__Task details__: Repeat nothing but the line containing "Open the Sponsorship log page" and the lines that follow it, up to and including the last line of the data below.

-- Extracted information follows --

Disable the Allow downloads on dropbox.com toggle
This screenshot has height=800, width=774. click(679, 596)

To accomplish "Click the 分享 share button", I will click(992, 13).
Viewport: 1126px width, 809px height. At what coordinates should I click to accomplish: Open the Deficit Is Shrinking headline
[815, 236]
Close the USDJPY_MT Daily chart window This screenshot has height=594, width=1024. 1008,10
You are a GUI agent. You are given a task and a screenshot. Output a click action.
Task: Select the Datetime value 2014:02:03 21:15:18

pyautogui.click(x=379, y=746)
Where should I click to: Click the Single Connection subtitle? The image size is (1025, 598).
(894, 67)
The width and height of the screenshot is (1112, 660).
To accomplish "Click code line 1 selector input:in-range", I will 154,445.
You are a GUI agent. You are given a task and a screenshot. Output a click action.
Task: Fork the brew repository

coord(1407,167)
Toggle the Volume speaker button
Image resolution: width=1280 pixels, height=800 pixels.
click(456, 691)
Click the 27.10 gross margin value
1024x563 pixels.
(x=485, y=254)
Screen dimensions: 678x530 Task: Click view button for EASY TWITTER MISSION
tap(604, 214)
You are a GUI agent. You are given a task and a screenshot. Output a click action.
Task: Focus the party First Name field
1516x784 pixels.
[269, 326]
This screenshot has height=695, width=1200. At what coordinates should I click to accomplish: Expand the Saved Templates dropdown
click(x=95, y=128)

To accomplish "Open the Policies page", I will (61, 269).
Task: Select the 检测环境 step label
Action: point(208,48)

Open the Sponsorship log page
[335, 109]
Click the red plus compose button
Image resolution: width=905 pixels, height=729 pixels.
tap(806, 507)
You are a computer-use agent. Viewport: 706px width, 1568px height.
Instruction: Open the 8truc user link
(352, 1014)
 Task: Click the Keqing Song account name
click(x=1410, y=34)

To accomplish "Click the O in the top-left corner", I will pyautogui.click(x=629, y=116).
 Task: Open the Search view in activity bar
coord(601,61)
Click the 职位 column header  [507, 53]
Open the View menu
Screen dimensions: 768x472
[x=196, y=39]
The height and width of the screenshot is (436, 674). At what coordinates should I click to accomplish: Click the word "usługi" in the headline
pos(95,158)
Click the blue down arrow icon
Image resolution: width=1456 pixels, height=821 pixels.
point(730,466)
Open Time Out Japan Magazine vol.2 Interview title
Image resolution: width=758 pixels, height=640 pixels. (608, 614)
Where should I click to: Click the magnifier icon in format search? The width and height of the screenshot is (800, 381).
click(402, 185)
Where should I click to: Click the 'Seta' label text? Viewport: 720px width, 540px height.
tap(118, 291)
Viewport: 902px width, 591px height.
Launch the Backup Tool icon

-- Extracted information concluded --

__Your solution__:
Open the Sponsorship log page
[335, 109]
Click the red plus compose button
Image resolution: width=905 pixels, height=729 pixels.
tap(806, 507)
You are a computer-use agent. Viewport: 706px width, 1568px height.
Instruction: Open the 8truc user link
(352, 1014)
 Task: Click the Keqing Song account name
click(x=1410, y=34)

To accomplish "Click the O in the top-left corner", I will pyautogui.click(x=629, y=116).
 Task: Open the Search view in activity bar
coord(601,61)
Click the 职位 column header  [507, 53]
Open the View menu
Screen dimensions: 768x472
[x=196, y=39]
The height and width of the screenshot is (436, 674). At what coordinates should I click to accomplish: Click the word "usługi" in the headline
pos(95,158)
Click the blue down arrow icon
Image resolution: width=1456 pixels, height=821 pixels.
point(730,466)
Open Time Out Japan Magazine vol.2 Interview title
Image resolution: width=758 pixels, height=640 pixels. (608, 614)
Where should I click to: Click the magnifier icon in format search? The width and height of the screenshot is (800, 381).
click(402, 185)
Where should I click to: Click the 'Seta' label text? Viewport: 720px width, 540px height.
tap(118, 291)
Viewport: 902px width, 591px height.
Launch the Backup Tool icon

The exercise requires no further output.